**Exercise instructions**
If a record holds a picture, leave the picture out and print everything else exactly.

**Dataset content**

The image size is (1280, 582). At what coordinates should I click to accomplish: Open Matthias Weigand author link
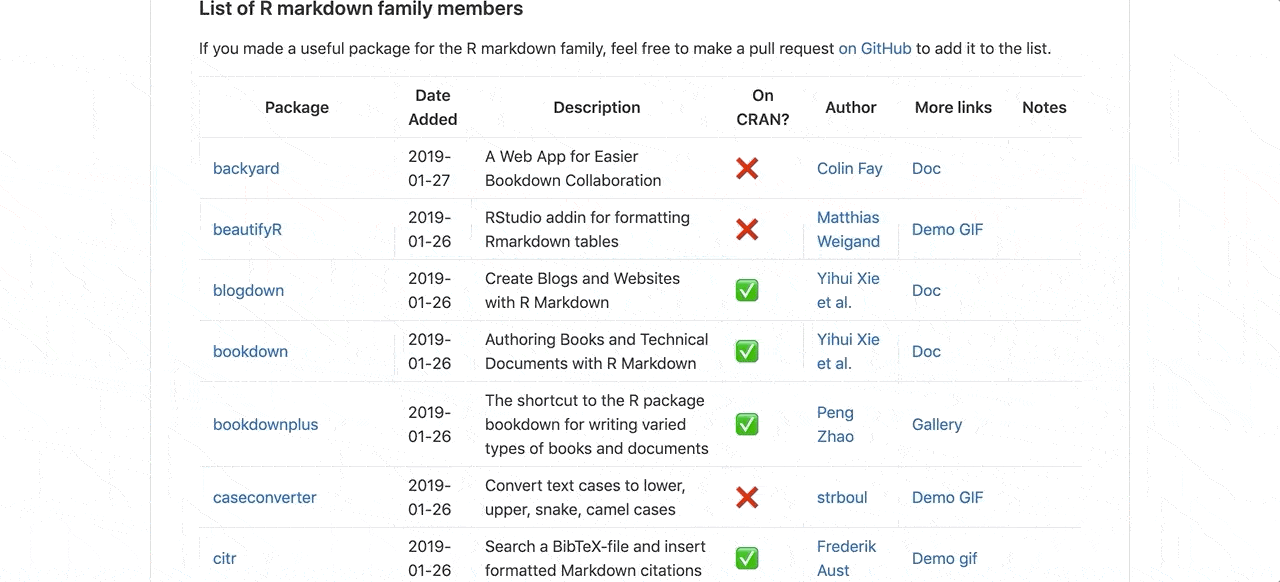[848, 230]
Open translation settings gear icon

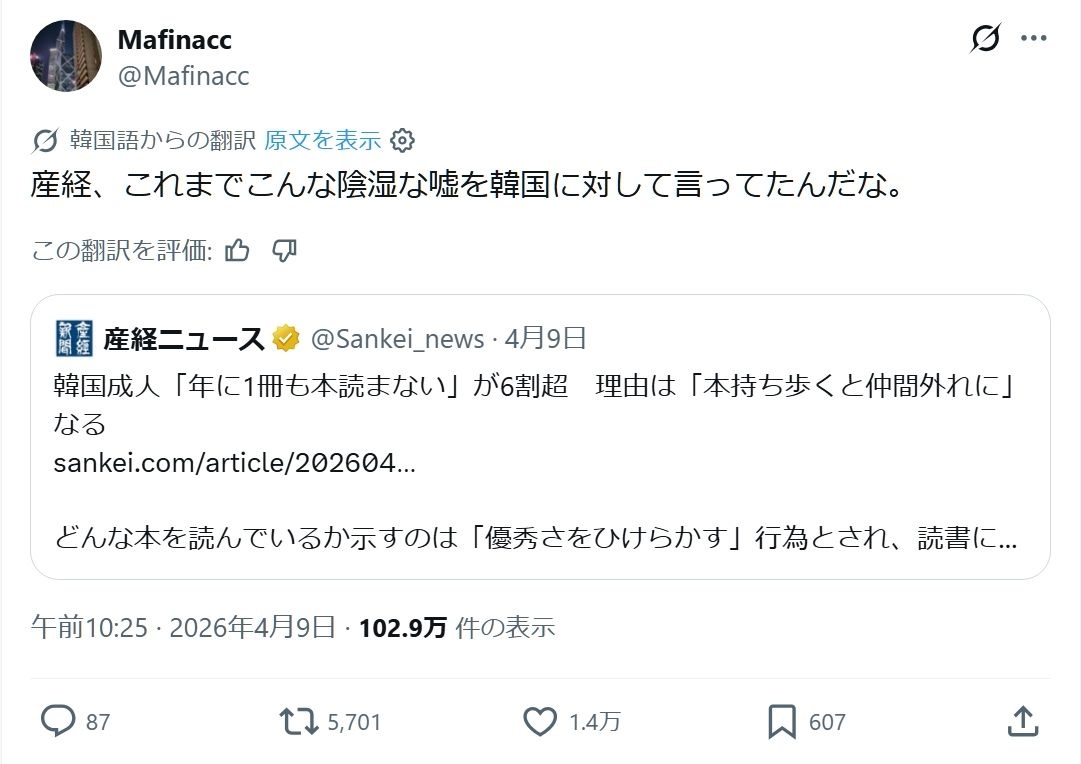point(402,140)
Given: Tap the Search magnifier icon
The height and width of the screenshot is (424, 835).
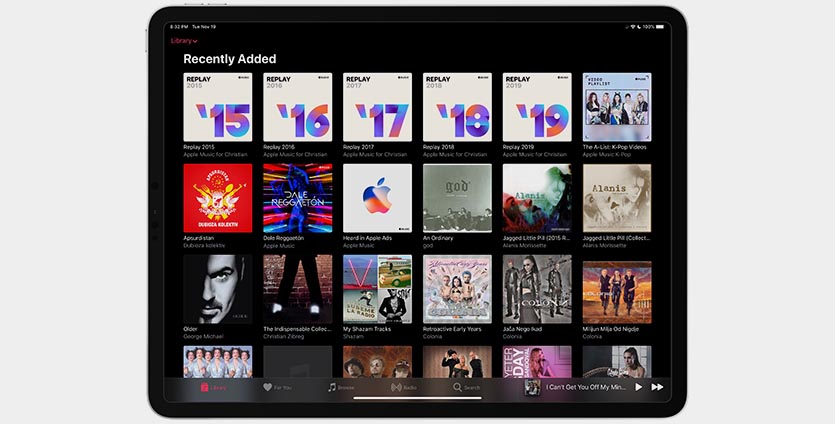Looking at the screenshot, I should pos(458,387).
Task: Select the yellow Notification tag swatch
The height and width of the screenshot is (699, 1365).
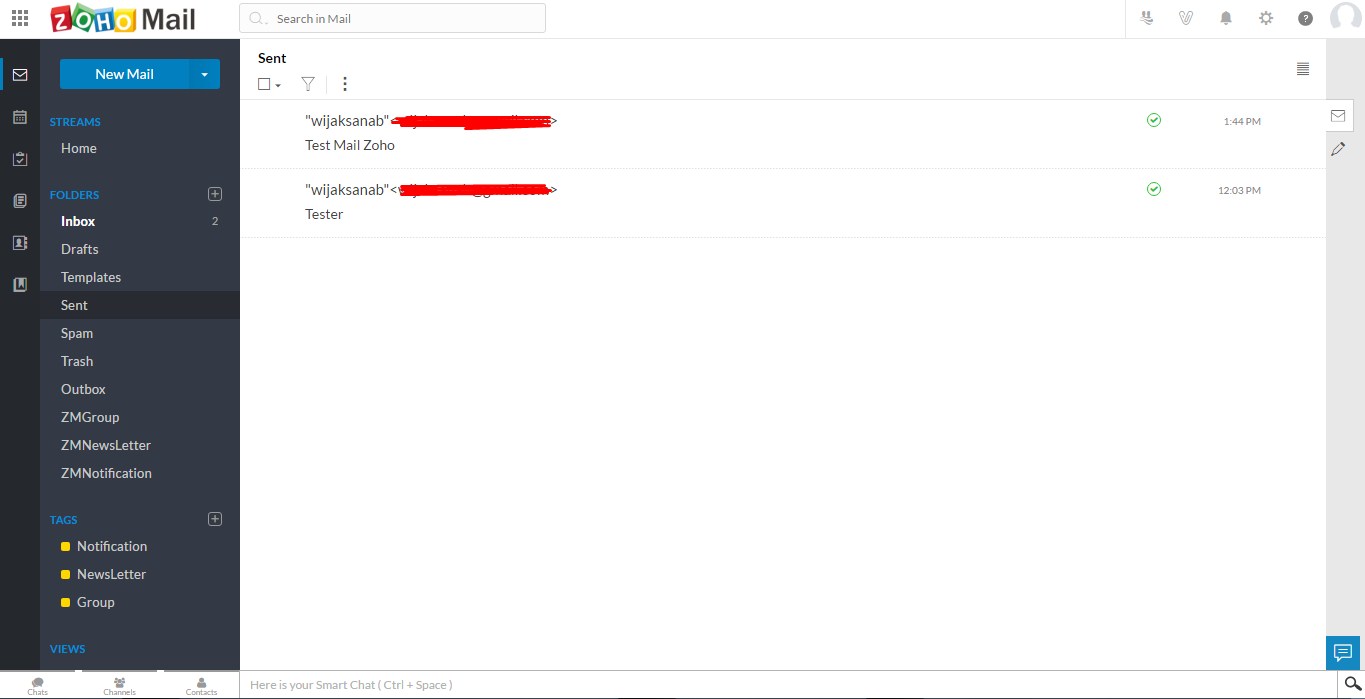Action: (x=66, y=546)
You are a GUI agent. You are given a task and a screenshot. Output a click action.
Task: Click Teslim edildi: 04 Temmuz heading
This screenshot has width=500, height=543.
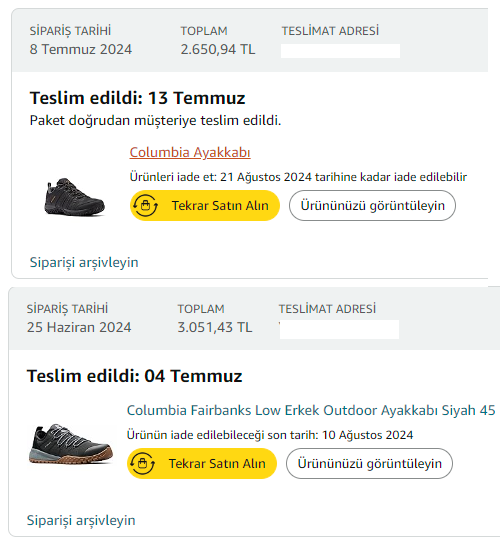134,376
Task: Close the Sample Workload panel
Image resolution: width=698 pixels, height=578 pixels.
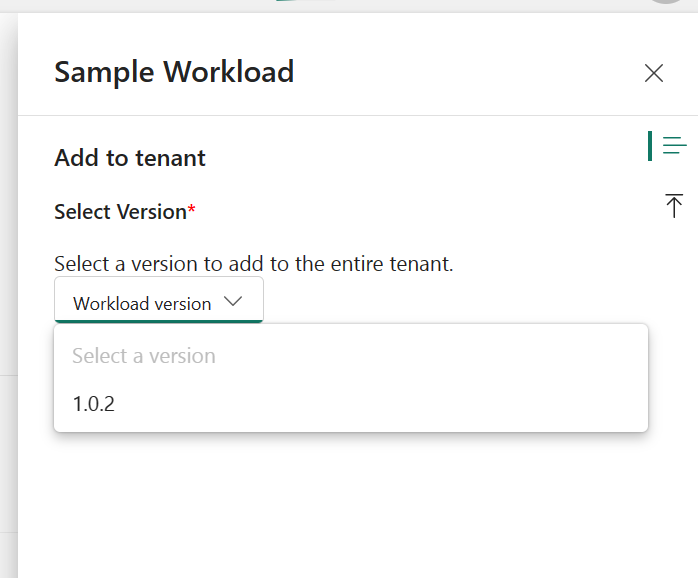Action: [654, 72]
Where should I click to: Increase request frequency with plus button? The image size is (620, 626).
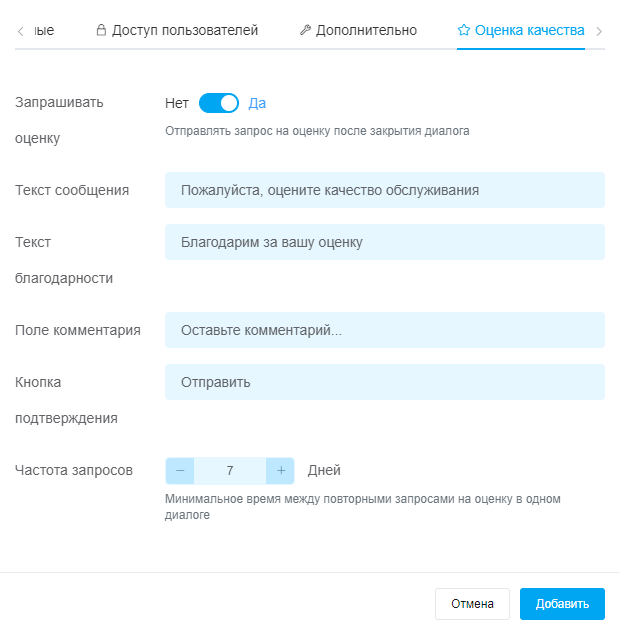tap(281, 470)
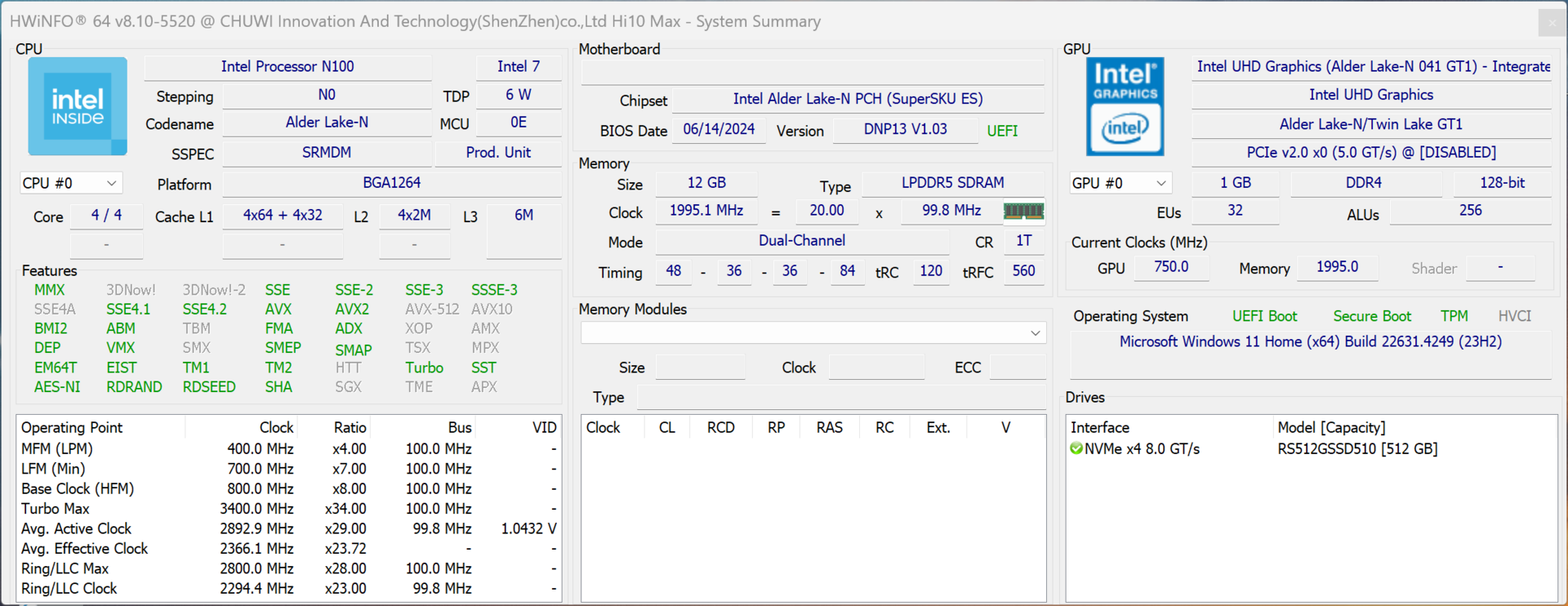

**Written solution**
The image size is (1280, 582). At what coordinates should I click to accomplish: Open Matthias Weigand author link
[848, 230]
Open translation settings gear icon

point(402,140)
Given: Tap the Search magnifier icon
The height and width of the screenshot is (424, 835).
Looking at the screenshot, I should pos(458,387).
Task: Select the yellow Notification tag swatch
The height and width of the screenshot is (699, 1365).
Action: (x=66, y=546)
You are a GUI agent. You are given a task and a screenshot. Output a click action.
Task: Click Teslim edildi: 04 Temmuz heading
This screenshot has width=500, height=543.
134,376
Task: Close the Sample Workload panel
Image resolution: width=698 pixels, height=578 pixels.
Action: [654, 72]
Where should I click to: Increase request frequency with plus button? The image size is (620, 626).
tap(281, 470)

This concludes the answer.